Liblognorm internals
====================
Parse-tree
----------
A parse-tree is generated each time when normalization process is set up.
You could also call it a optimized rulebase. Each message runs through
this tree consisting of parsers and fields and will be compared to it. The
message can either fit into a branch or not. If it fits, it can be
normalized. If it does not fit any branch in the tree, then a fitting
sample has to be created for this message.

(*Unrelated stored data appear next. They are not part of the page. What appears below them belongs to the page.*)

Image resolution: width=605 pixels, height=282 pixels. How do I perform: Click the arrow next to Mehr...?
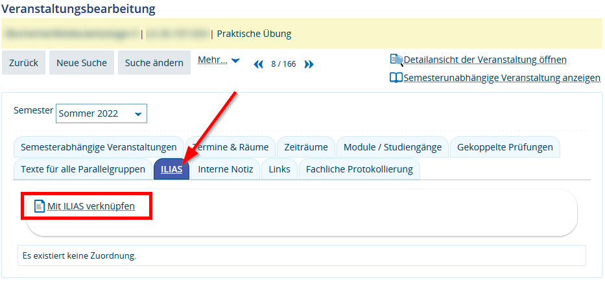click(235, 60)
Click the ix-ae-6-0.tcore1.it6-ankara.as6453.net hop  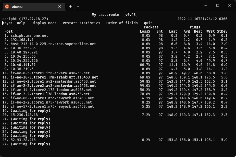tap(50, 73)
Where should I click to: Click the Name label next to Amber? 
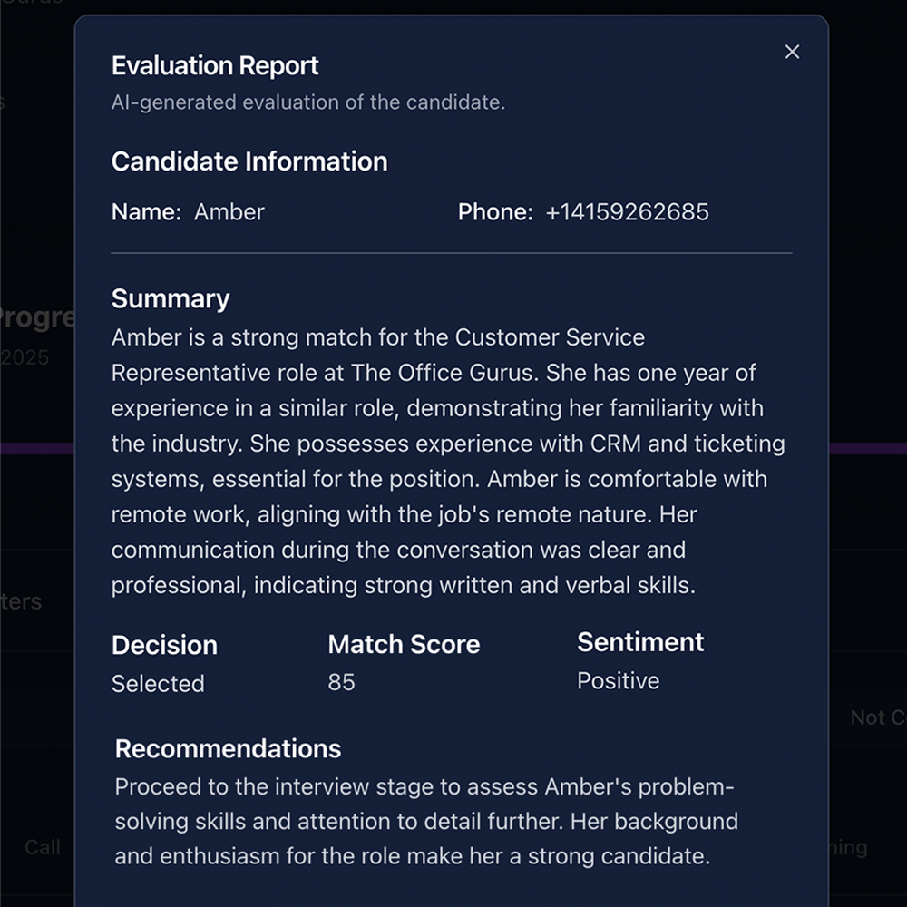tap(145, 211)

The tree is built from branches. These branches consist of 3 things:
nodes, paths and parser.
A node is typically a literal part from a message where either a parser
follows or there are several subsequent literals which are different, so
one of the paths must be selected. After a parser, a node will always
follow. Parsers are like variables and thus the core structure of a
sample. With these a property field can be filled, which in the end is
needed to normalize the message.
A few notes on optimization of a parse-tree.

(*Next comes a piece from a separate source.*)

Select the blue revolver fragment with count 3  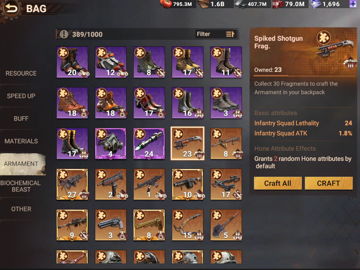(x=111, y=225)
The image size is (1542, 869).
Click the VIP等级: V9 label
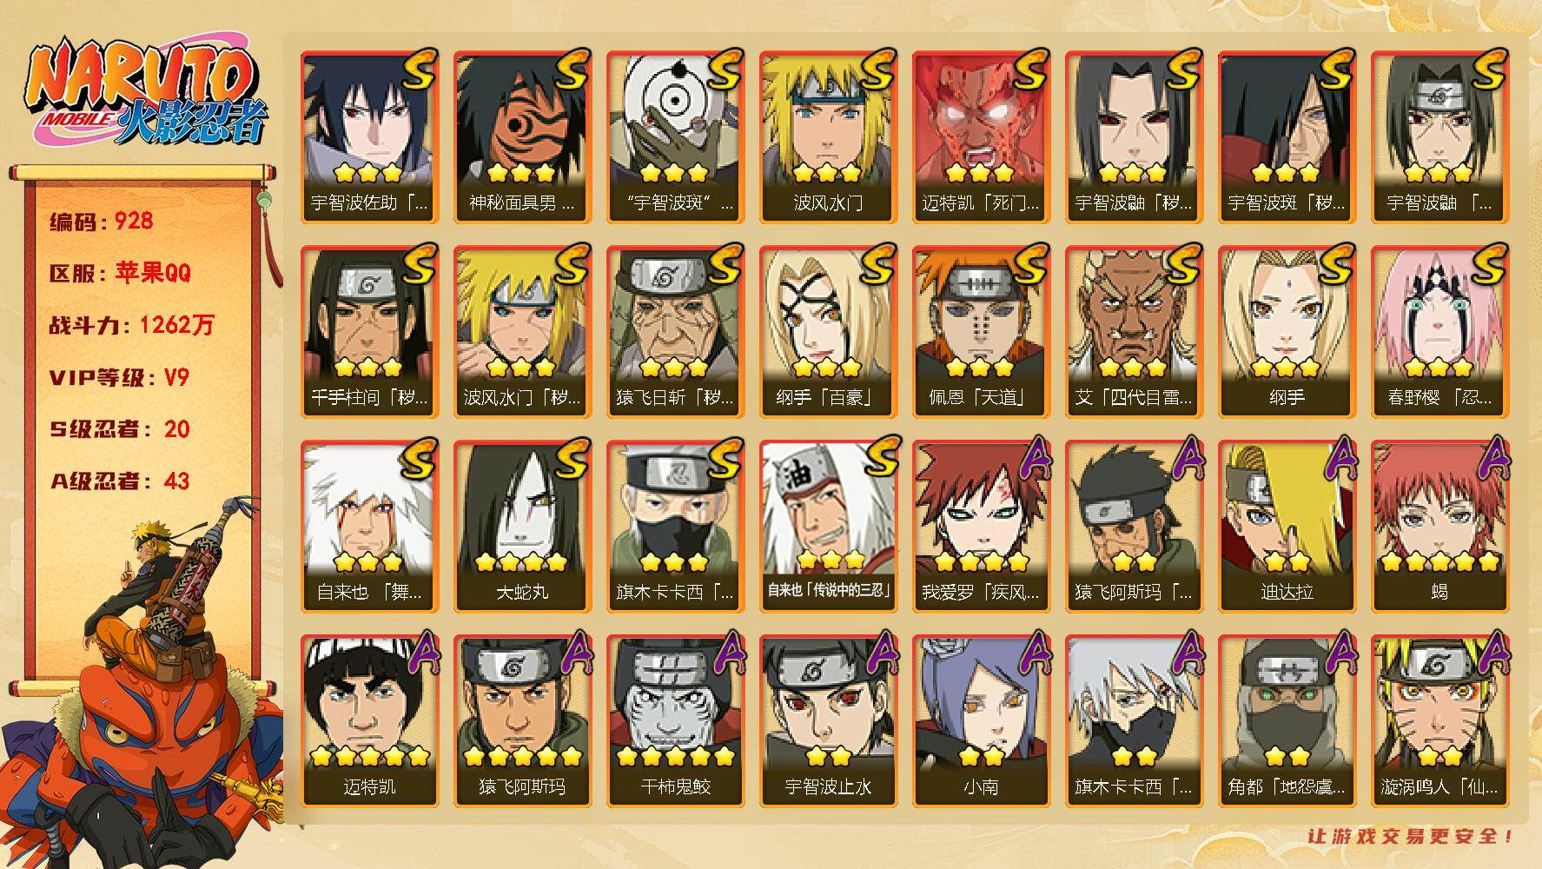pyautogui.click(x=119, y=377)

A parse-tree is always optimized, whether or not the samples of a similar
kind are next to each other or not. Even if you make the order totally
random, it should always result in the same parse-tree. Therefore, no
optimization efforts have to be made to the tree itself. It reuses
equivalent prefixes of messages which are already in the tree. Only if a
difference occurs, then a new node must follow.
One case where rule order can be significant is when a message can match
two or more different rules. This can occur when the rules differ in
parsers. If in doubt, use :doc:`lognormalizer <lognormalizer>` tool to
debug.